Among those with no discernable disease after induction chemotherapy, 80% were free of progression and 86% were alive eight years after starting treatment with Velcade, compared with rates of 43% and 64%, respectively, in those who had measurable disease remaining as they started the transplant process.

Significant expression of the protein Ki-67 by cancer was associated with shorter survival.

Side Effects and Conclusions

Of 50 patients in the consolidation group, 21 experienced severe hematologic side effects, and of 52 patients in the maintenance group, 16 had these effects. In the consolidation group, moderate and serious non-hematologic side effects occurred at rates of 40% and 42%; in the maintenance group, 46% had moderate non-hematologic side effects and 38.5% had serious ones. Fourteen patients in the consolidation group and seven in the maintenance group dropped out of the study due to side effects.
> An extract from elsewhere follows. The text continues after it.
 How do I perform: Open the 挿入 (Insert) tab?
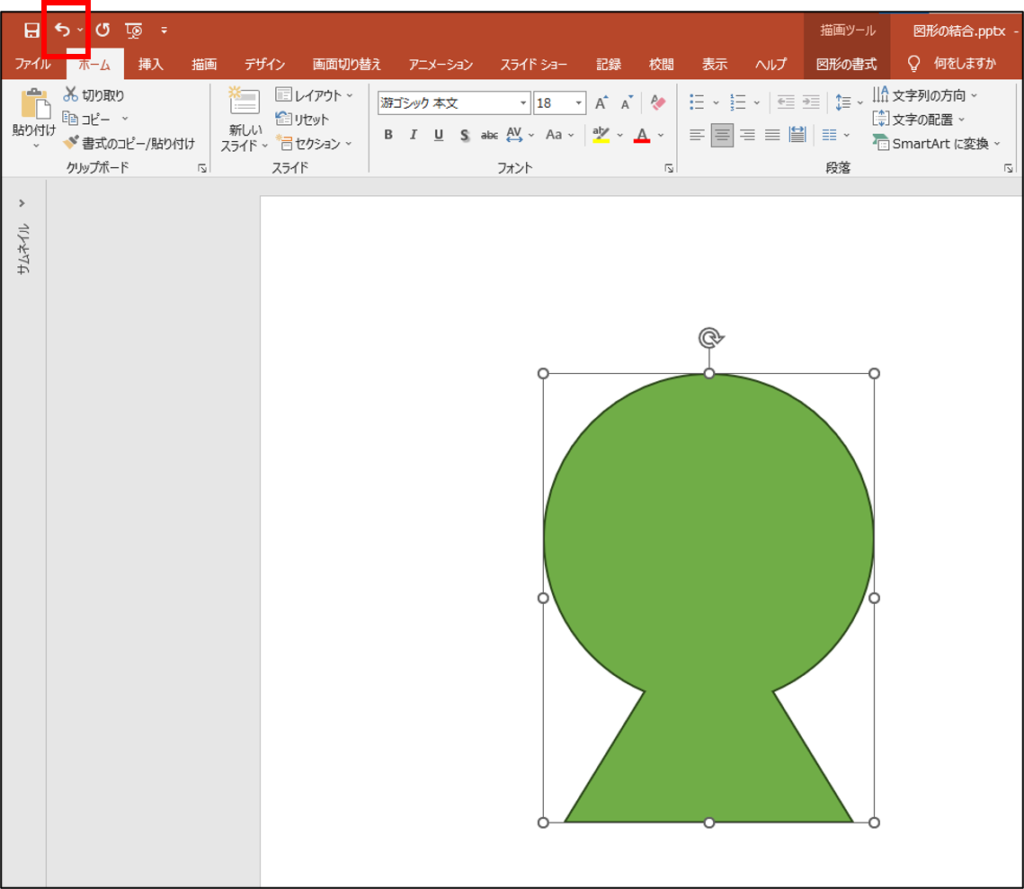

“Toxicity (of Velcade) seems to be more severe in the post-transplant setting when patients are still recovering from the effects of high-dose chemotherapy than reported in the relapsed setting as a single agent,” the researchers reported.

Based on their finding that patients who were disease-free after induction chemotherapy had better long-term outcomes, the researchers suggested that more aggressive chemotherapy regimens be explored with the aim of eliminating MCL in a larger proportion of patients prior to transplant.

They also questioned whether stem cell transplant and the high-dose chemotherapy that precedes it are even necessary in patients with MCL who are cancer-free after induction chemotherapy, and pointed out that a phase 3 trial is currently addressing that concern.

The researchers concluded that “the observation of apparent benefit” of post-transplant Velcade “should be tempered by the fact that the toxicities in this setting were significant.”

They added that future studies of whether high-dose chemotherapy and transplant are really needed in certain patients, as well as the rapid development of novel targeted drugs and immunotherapies, are likely to positively contribute to care for patients with MCL.